* **Work to be completed**
Find the line that contains "Контакти (29, 42)", then repeat it and each line after it to the end of the records, exactly.

═══ Entries shown

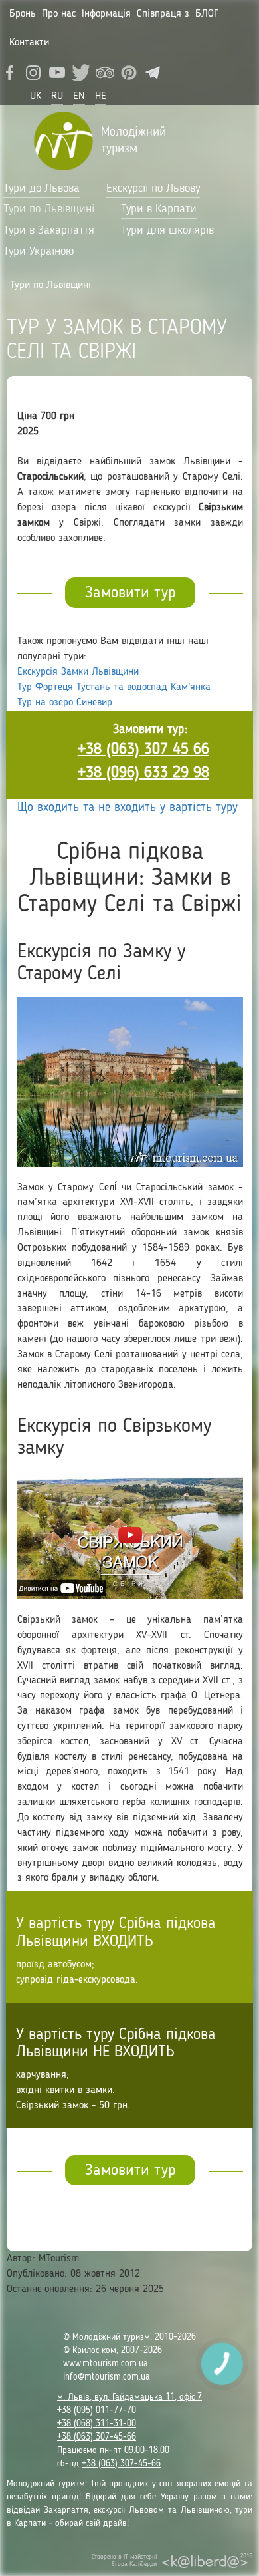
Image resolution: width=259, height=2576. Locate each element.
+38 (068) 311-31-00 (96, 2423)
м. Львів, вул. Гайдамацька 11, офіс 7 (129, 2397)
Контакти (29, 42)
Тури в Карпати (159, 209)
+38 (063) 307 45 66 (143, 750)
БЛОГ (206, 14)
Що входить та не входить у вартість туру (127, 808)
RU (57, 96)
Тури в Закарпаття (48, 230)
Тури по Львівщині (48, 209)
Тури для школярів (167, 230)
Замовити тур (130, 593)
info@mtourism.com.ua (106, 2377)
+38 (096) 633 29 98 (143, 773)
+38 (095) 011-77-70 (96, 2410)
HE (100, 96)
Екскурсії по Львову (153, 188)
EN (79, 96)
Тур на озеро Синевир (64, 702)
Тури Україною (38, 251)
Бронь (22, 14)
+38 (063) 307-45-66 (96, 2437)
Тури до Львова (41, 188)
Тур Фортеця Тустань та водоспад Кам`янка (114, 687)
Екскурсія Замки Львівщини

══════

* **Written solution**
Контакти (29, 42)
Тури в Карпати (159, 209)
+38 (063) 307 45 66 (143, 750)
БЛОГ (206, 14)
Що входить та не входить у вартість туру (127, 808)
RU (57, 96)
Тури в Закарпаття (48, 230)
Тури по Львівщині (48, 209)
Тури для школярів (167, 230)
Замовити тур (130, 593)
info@mtourism.com.ua (106, 2377)
+38 (096) 633 29 98 (143, 773)
+38 (095) 011-77-70 (96, 2410)
HE (100, 96)
Екскурсії по Львову (153, 188)
EN (79, 96)
Тур на озеро Синевир (64, 702)
Тури Україною (38, 251)
Бронь (22, 14)
+38 (063) 307-45-66 (96, 2437)
Тури до Львова (41, 188)
Тур Фортеця Тустань та водоспад Кам`янка (114, 687)
Екскурсія Замки Львівщини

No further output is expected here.